For his first solo exhibition in the United States, Belgian artist Jan De Vliegher creates a series of monumental paintings which reference the artist’s obsessive hunt for otherwise overlooked porcelain plates. United in their ritualistic and repetitive compositions the series of circular abstractions reveal De Vliegher’s fascination with the painting experience while also speaking to broader themes of contemporary collecting.
Like a cultural anthropologist, De Vliegher meticulously documents his varied sources of inspiration in their traditional museum context. The lush colors, dramatic brushstrokes and overpowering scale of his work, however, starkly diverge from the otherwise controlled subject matter. The subsequent rush-infused paintings transcend their representational qualities and assume the commanding presence of contemporary abstractions. In the same way Baselitz’s act of turning his paintings upside down avoided a literal and linear interpretation, De Vliegher ignores the differences within the distinct plate genres—from French Rococo to Qing dynasty—and imbues the work with a palpable essence that is reflective of the artist’s unique, energetic input.

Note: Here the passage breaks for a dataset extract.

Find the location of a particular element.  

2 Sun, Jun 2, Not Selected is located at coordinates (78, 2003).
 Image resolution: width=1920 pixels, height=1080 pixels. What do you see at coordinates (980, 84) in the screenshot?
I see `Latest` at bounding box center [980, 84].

The title of the show, Treasury, calls to mind currency and precious items, perhaps a play on the over-abundance of “treasured” objects housed in countless sacrosanct institutions and museums. De Vliegher’s paintings, which present collectibles affiliated with nobility and European aristocracy, take the oft-ignored and exalt them with a singular vision. Set against a neutral background, the plates become secondary as the circular shape takes prominence—color and composition convey the artist’s mastery, while an abstracted form and drip-marks transform the otherwise ornate quality of a porcelain plate. In his idiosyncratic, expressive representation of the painted medallions, De Vliegher rejects the fragility of the plates’ perfectly polished appearance and creates a new object to revere.
See the show at Mike Weiss Gallery until June 9th 2012.